- Description of the task:
Below are the entries. Transcribe exactly the lines from the one with "640x480 pixels." through the one with "Given: Click the green status", ends included, and leave out all others.

=== Begin Enclosure ===

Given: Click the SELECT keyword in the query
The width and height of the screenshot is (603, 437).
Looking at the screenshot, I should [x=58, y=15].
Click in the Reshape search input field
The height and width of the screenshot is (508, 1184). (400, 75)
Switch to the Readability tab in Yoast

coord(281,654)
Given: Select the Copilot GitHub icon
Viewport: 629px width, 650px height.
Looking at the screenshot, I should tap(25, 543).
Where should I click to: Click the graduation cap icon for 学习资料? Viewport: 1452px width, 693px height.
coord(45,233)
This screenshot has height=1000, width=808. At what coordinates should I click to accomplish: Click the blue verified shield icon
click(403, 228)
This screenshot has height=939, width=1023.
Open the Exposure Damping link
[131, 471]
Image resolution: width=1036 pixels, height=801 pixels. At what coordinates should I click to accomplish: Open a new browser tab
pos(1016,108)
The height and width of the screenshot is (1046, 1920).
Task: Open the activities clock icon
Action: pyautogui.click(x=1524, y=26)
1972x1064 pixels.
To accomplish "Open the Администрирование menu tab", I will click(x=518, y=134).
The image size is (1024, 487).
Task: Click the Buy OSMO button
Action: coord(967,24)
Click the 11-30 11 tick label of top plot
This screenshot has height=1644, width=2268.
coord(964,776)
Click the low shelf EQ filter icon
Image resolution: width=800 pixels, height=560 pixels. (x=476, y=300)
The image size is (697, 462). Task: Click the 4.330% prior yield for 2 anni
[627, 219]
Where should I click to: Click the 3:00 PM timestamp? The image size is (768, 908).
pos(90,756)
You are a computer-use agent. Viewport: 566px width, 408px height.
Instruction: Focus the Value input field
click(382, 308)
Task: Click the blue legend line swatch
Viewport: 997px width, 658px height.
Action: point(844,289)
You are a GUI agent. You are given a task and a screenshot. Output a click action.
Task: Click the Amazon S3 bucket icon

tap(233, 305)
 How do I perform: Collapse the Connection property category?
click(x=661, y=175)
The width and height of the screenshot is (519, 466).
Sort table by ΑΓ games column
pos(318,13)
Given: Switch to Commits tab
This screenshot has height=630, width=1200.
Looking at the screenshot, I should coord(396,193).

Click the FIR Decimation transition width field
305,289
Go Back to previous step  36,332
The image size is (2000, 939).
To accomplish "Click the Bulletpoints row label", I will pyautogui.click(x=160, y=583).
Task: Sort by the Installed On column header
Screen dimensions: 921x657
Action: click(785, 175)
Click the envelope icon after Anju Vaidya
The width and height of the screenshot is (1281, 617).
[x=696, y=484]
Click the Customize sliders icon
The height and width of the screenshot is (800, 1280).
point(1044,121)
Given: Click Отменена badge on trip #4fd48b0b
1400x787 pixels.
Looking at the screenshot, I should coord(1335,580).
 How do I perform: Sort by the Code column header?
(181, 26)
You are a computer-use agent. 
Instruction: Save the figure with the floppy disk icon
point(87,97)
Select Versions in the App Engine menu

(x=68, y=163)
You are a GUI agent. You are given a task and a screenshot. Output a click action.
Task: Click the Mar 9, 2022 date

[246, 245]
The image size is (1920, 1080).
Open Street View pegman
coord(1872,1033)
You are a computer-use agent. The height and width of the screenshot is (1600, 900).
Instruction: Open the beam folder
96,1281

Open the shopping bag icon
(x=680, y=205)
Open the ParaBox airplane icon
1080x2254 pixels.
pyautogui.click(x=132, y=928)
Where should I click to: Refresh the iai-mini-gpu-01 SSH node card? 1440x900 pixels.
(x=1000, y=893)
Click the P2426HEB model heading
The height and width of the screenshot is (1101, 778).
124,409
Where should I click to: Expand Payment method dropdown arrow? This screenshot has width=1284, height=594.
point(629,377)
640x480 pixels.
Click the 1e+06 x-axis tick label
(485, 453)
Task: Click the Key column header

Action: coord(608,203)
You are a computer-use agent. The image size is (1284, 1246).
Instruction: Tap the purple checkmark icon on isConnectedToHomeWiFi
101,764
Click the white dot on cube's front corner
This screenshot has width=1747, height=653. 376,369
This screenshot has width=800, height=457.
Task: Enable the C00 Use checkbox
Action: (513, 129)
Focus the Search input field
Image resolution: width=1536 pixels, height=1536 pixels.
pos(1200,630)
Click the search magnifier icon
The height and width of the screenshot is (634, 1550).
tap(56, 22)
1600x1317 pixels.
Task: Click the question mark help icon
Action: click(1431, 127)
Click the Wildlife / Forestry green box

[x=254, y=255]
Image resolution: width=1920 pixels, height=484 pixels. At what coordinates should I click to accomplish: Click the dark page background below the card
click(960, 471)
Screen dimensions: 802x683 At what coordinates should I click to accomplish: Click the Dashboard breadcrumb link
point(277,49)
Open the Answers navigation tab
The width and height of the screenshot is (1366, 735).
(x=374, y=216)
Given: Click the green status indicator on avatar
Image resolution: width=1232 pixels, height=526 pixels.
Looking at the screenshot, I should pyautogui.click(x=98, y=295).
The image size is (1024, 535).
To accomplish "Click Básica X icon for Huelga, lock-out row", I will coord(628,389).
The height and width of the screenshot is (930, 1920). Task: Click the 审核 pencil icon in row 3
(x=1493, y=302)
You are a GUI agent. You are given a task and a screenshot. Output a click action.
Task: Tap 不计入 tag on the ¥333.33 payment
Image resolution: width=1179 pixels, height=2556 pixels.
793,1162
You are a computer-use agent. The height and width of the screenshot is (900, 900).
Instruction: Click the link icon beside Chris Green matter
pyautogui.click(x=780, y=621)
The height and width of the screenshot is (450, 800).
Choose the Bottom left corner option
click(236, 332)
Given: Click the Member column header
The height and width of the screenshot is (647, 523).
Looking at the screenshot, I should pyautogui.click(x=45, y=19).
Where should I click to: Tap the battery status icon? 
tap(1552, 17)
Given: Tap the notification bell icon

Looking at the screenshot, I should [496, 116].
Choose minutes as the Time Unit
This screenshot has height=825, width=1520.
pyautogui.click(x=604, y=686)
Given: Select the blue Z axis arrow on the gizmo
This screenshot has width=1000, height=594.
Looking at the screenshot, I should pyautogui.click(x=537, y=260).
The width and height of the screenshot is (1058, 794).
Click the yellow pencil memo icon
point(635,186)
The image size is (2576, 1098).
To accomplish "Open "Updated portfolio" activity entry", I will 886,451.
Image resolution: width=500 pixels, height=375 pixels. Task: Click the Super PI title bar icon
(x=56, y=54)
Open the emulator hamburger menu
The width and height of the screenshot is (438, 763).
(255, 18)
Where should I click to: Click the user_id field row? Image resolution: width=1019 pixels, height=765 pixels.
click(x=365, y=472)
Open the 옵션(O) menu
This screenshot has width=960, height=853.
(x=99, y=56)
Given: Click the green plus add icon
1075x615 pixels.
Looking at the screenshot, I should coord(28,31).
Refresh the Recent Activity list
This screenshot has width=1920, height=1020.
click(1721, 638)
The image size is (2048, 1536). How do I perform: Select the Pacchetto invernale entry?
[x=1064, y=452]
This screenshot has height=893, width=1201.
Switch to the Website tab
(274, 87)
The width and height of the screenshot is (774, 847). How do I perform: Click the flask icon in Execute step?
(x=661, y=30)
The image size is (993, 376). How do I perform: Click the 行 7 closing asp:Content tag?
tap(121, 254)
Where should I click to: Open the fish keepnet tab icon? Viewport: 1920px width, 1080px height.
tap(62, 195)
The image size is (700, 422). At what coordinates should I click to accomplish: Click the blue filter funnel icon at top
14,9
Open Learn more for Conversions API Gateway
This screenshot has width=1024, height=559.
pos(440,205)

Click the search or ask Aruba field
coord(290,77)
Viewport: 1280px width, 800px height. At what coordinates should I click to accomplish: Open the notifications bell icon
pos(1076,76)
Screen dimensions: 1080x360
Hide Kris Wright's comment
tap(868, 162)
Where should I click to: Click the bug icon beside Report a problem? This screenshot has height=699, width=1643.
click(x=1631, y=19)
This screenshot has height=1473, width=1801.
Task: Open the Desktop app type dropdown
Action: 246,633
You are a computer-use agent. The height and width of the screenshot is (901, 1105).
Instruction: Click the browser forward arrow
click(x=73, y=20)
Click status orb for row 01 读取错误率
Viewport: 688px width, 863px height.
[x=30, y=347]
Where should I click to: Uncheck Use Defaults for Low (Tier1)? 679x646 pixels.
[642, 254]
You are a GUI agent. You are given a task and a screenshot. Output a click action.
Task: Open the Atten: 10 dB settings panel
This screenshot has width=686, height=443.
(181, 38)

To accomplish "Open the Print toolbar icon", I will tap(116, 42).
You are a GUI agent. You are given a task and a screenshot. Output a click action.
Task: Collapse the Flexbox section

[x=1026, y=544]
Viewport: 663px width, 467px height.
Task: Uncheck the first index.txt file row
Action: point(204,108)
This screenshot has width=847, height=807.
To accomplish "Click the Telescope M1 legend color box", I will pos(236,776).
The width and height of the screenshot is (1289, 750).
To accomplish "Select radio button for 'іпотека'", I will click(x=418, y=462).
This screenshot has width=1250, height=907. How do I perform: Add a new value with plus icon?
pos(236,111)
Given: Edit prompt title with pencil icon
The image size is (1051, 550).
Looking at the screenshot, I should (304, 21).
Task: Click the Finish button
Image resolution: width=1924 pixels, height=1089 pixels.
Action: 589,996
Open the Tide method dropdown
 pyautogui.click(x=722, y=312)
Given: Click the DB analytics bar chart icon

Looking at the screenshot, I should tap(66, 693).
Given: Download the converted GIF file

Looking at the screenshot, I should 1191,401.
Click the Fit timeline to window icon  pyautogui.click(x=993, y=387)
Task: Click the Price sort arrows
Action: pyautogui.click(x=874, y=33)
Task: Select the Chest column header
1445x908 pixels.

=== End Enclosure ===

- Completed exercise:
640x480 pixels.
Click the 1e+06 x-axis tick label
(485, 453)
Task: Click the Key column header

Action: coord(608,203)
You are a computer-use agent. The image size is (1284, 1246).
Instruction: Tap the purple checkmark icon on isConnectedToHomeWiFi
101,764
Click the white dot on cube's front corner
This screenshot has width=1747, height=653. 376,369
This screenshot has width=800, height=457.
Task: Enable the C00 Use checkbox
Action: (513, 129)
Focus the Search input field
Image resolution: width=1536 pixels, height=1536 pixels.
pos(1200,630)
Click the search magnifier icon
The height and width of the screenshot is (634, 1550).
tap(56, 22)
1600x1317 pixels.
Task: Click the question mark help icon
Action: click(1431, 127)
Click the Wildlife / Forestry green box

[x=254, y=255]
Image resolution: width=1920 pixels, height=484 pixels. At what coordinates should I click to accomplish: Click the dark page background below the card
click(960, 471)
Screen dimensions: 802x683 At what coordinates should I click to accomplish: Click the Dashboard breadcrumb link
point(277,49)
Open the Answers navigation tab
The width and height of the screenshot is (1366, 735).
(x=374, y=216)
Given: Click the green status indicator on avatar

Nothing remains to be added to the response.